● **Task goal**:
Rewrite the rows starting at the line that has "Enable the Auto-Select checkbox" and stopping after the line that has "click(585, 487)", with "checkbox" renamed to "check box" and nothing else changed. Leave the pictures out.

[Rows from a pointing dataset]
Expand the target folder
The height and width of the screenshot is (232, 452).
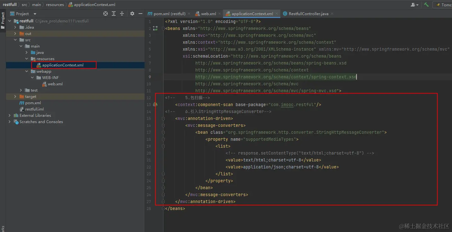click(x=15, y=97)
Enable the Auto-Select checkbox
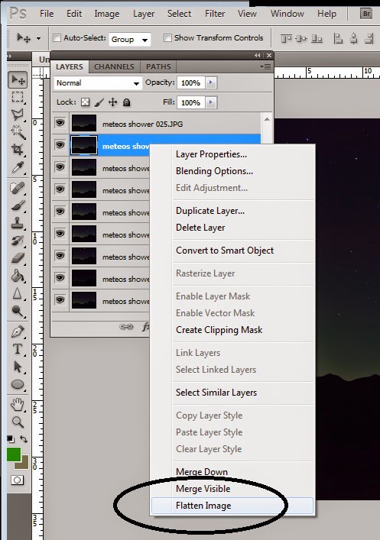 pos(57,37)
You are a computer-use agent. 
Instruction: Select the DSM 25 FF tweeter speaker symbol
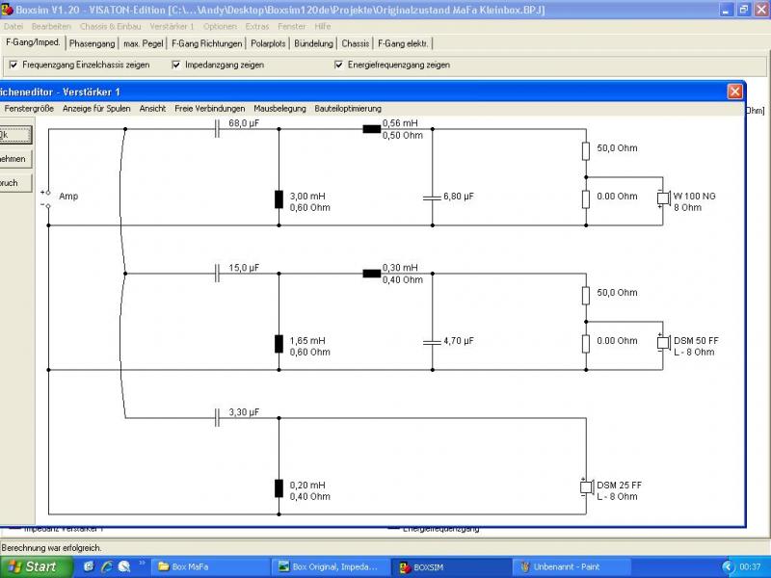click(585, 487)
* * *
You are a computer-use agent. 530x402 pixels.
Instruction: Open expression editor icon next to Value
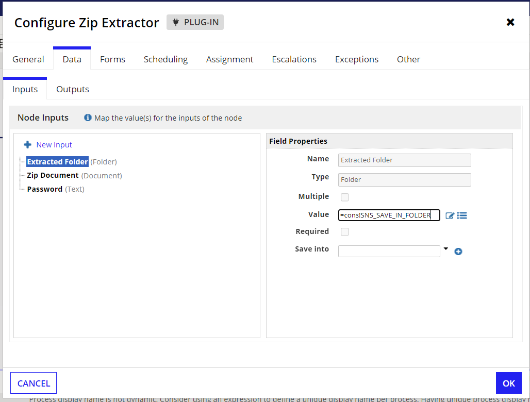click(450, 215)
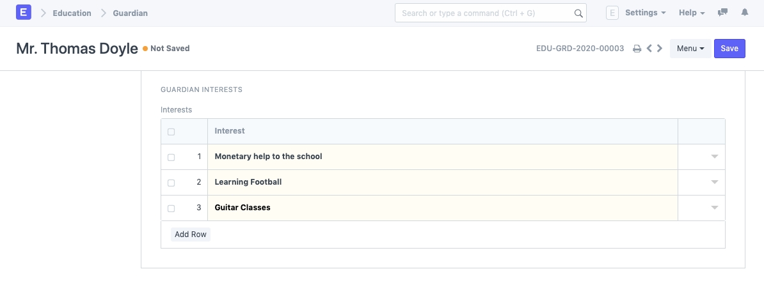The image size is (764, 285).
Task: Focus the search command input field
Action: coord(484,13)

● **Exercise output**:
Enable the Auto-Select check box
 pos(57,37)
You are a computer-use agent. 
Instruction: Select the DSM 25 FF tweeter speaker symbol
click(585, 487)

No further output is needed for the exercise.